Check out our photos of the snacking and drinking locations throughout the Disney Dream.
Snacks and Lounges slideshow:
Cookie’s BBQ on Castaway Cay
Rounding out this food wrap-up of the Disney Dream is a restaurant found on shore at Castaway Cay. It’s called Cookie’s BBQ, though there’s also a Cookie’s Too elsewhere on the island with identical food. As you might expect, barbecue is what’s served, though I’d use that term loosely here. You’ll find hamburgers, chicken, ribs, and a selection of side items.
Here’s what I grabbed after a whole lot of swimming:
If I had to choose a favorite item on that dish, it would be the chicken, but none of it was particularly good. The cheesy onion focaccia was not bad either, though I was hungry enough to eat just about anything at that point. You won’t find an incredible meal at Castaway Cay, but just enough to keep your stomach satisfied while you soak up the sun.

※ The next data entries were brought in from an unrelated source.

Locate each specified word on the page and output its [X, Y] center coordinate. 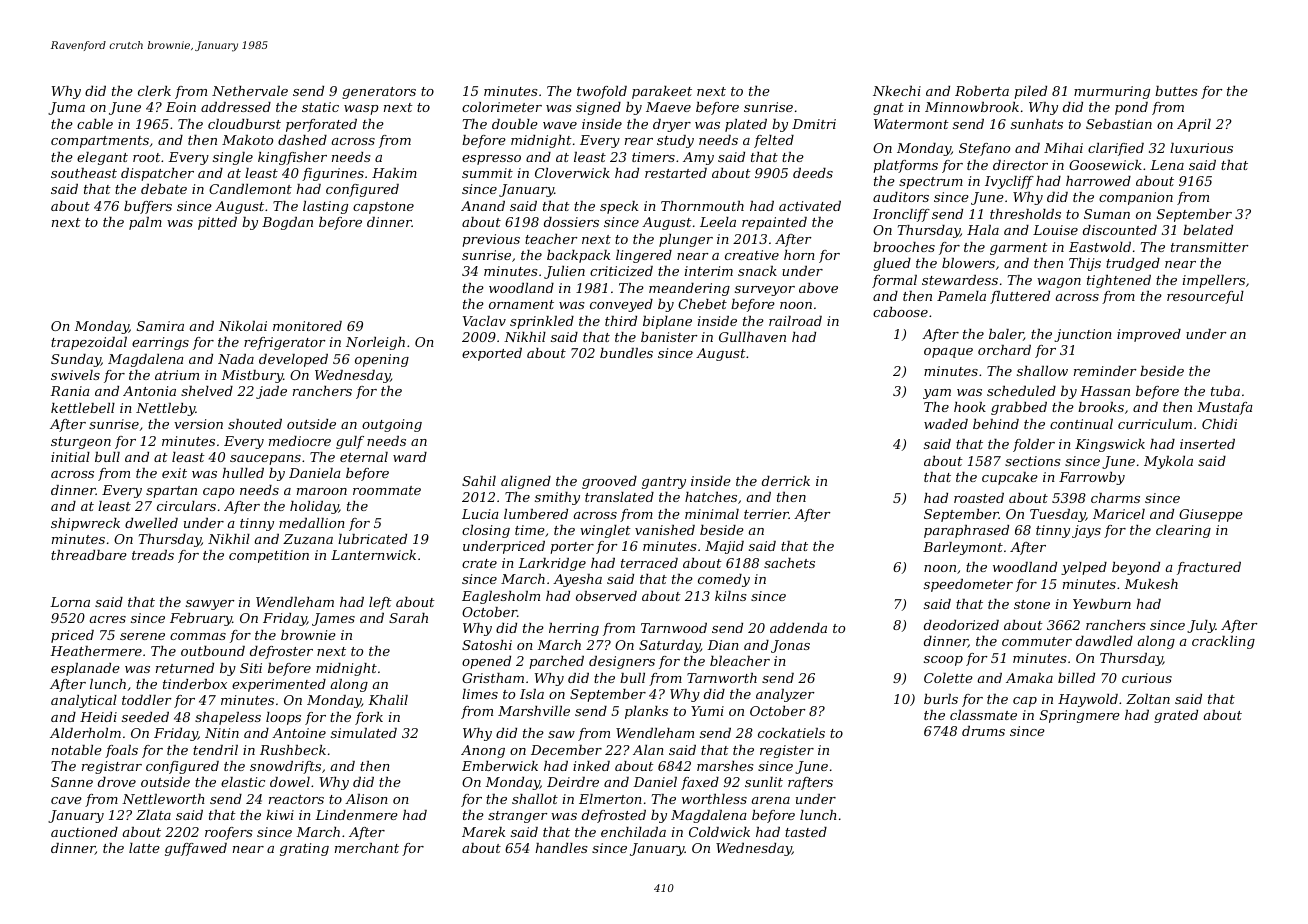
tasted [806, 832]
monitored [307, 326]
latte [144, 848]
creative [752, 255]
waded [946, 424]
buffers [148, 207]
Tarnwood [674, 628]
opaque [948, 353]
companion [1136, 198]
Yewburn [1102, 604]
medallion [312, 523]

Dining aboard the Disney Dream is most certainly a hit-or-miss experience. The Animator’s Palate had my favorite food of the trip, but I kept wishing Crush would leave everyone alone so I could eat in peace. The Enchanted Garden had incredible decor but lacked the menu to back it up. The buffet options at Cabanas and even at Cookie’s BBQ on Castaway Cay were surprisingly mediocre, not up to Disney’s usual standards. I wish I had enough time to try all of the options throughout the ship, but I imagine the trend would continue throughout, pairing a lot of good with a little bad. Fortunately, the good was always exceptionally good, and the bad was never horrible, only a minor disappointment among plenty of enjoyment.